The never-ending saga involving former National Security Adviser Michael Flynn has taken yet another shocking turn.
In late June, a three-judge panel on the United States Court of Appeals for District of Columbia Circuit ordered Judge Sullivan, who is overseeing Flynn’s case, to dismiss the case against the former Army lenient.
Sullivan refused and asked for a rehearing by a full appeals court after a three-judge panel ordered him to accept the Justice Department’s motion to dismiss the case.
Now, the full panel of a federal circuit court in Washington has agreed to rehear arguments from all parties on Aug. 11, the New York Times reported.
Here’s what Sullivan argued, in part, before the three-judge panel last month:
“The panel’s decision threatens to turn ordinary judicial process upside down,” Sullivan’s lawyer argued in a 69-page petition to the U.S. Court of Appeals for the D.C. Circuit on Thursday. “It is the district court’s job to consider and rule on pending motions, even ones that seem straightforward. This Court, if called upon, reviews those decisions — it does not preempt them. … And en banc review should be granted.”
Sullivan’s lawyer made three broad arguments on Thursday to convince the broader appeals court to listen to the case: first, that the appeals court panel “undermined” the appeal’s court’s “consistent interpretation of the mandamus standard by forcing the district court to grant a motion it had not yet resolved”; second, that the appeals panel “undercut Supreme Court and Circuit precedent in holding that the separation of powers precluded the district court from inquiring into the government’s [dismissal] motion”; and third, that the panel’s ruling “contravened Supreme Court and Circuit precedent in precluding the district court from appointing an amicus and scheduling a hearing.”
Here’s where things could get tricky.
The full appeals court has 11 judges and will make a determination over whether Sullivan must drop the charges against Flynn.
The panel is comprised of eight Democrat appointees and two Republican appointees. The 11th judge, Gregory Katsas, didn’t participate in the decision to take up the review.

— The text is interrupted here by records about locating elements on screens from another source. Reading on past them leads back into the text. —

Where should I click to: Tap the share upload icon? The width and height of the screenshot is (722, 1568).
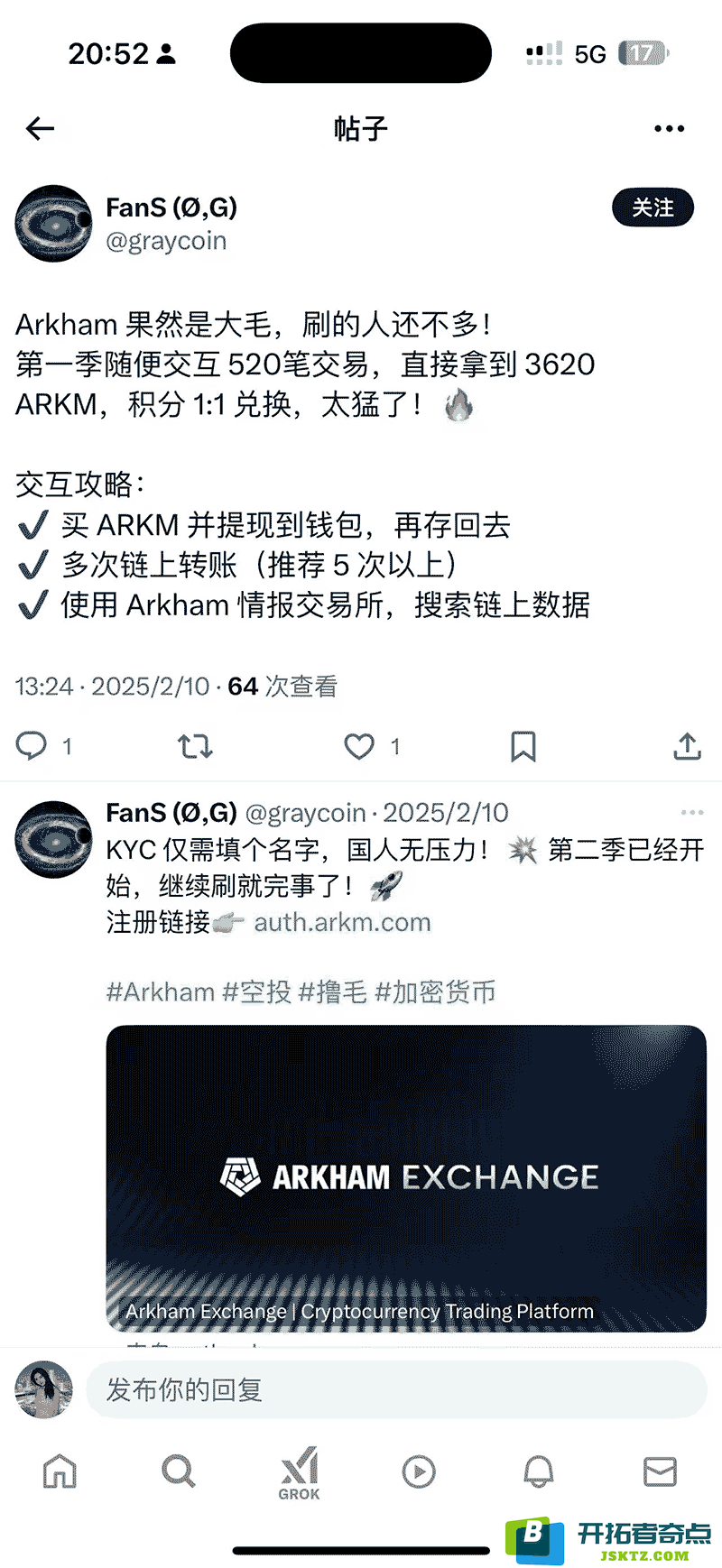tap(688, 746)
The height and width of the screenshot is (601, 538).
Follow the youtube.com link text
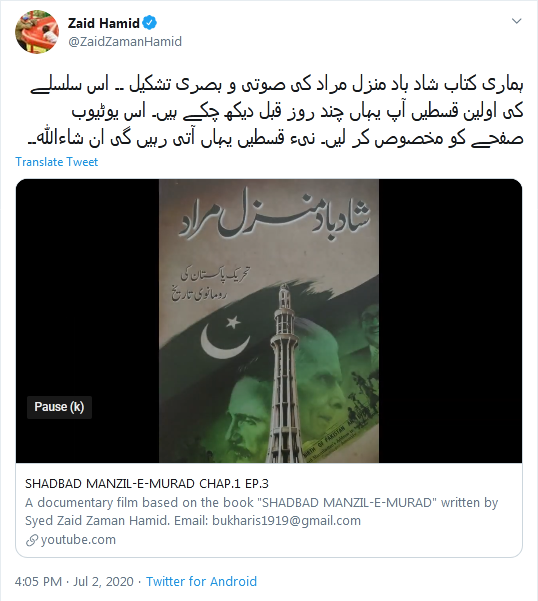(x=78, y=540)
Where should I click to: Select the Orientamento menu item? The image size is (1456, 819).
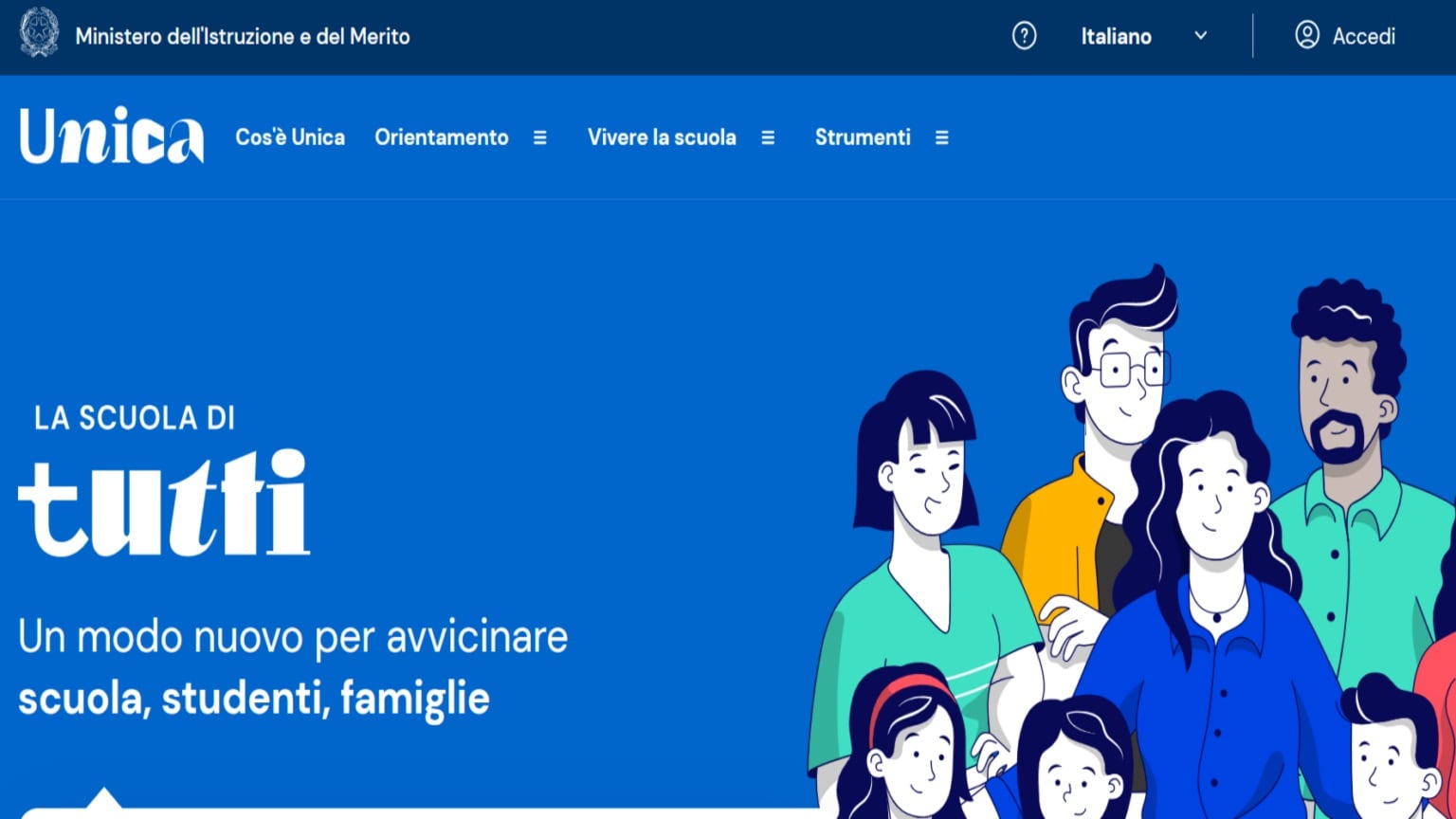(x=442, y=137)
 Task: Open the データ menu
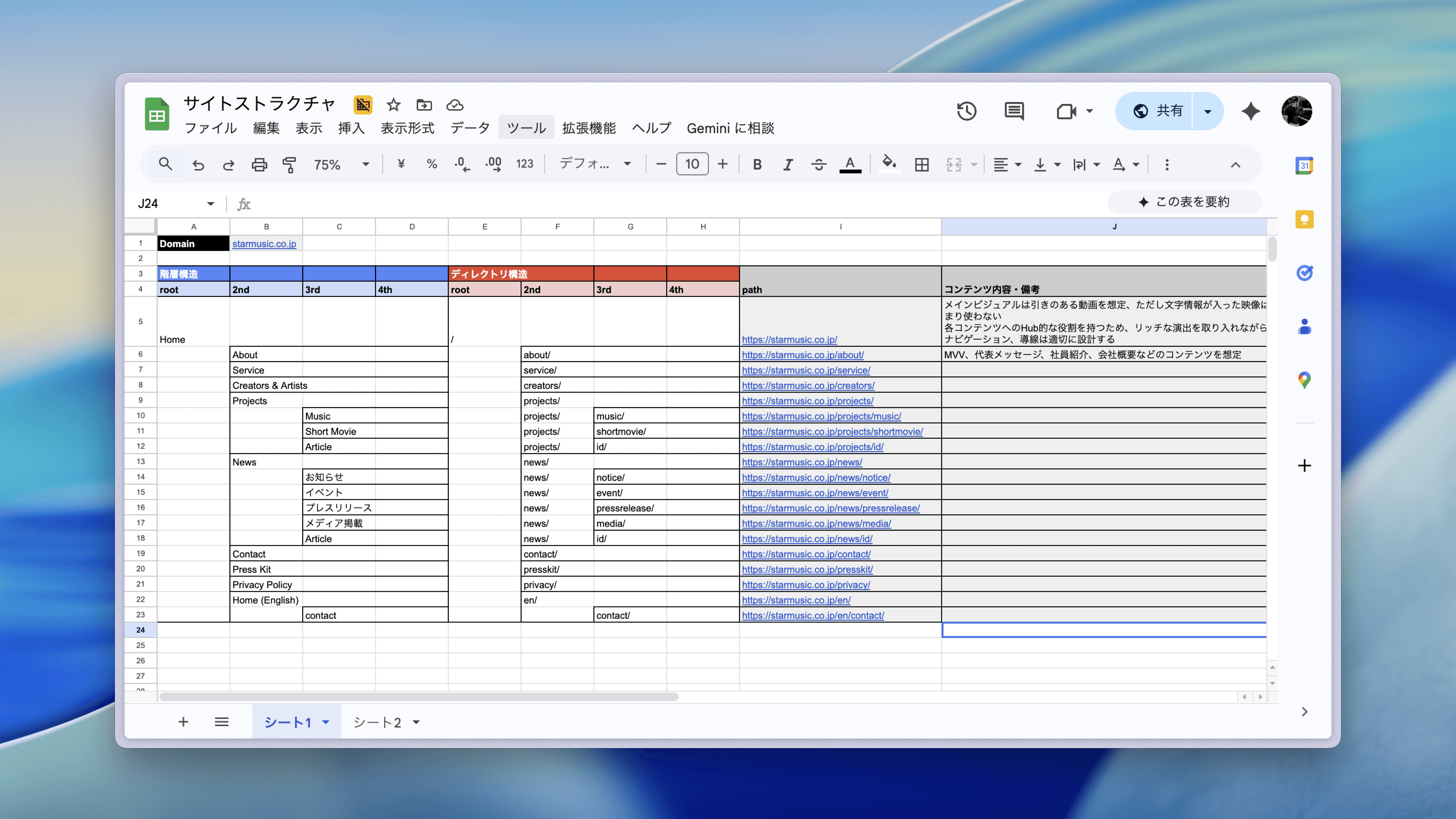tap(470, 128)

In other words, the saga continues.
The Department of Justice filed a motion nearly two months ago to dismiss its criminal case against Flynn following recently presented documents.
In the documents, we learned that the FBI had drawn up paperwork to close the case against Flynn, but fired agent Peter Strzok made a last-minute move to keep it open.
Handwritten notes from the FBI — which were withheld from Flynn’s defense team for years — show that a key goal of the agents investigating Flynn was “to get him to lie so we can prosecute him or get him fired.”
House Intelligence Committee ranking Republican Rep. Devin Nunes also revealed over the weekend that the FBI’s original interview summary with Flynn is “missing.”
FBI Director Christopher Wray also ordered an internal review of the bureau’s investigation that led to Flynn’s prosecution.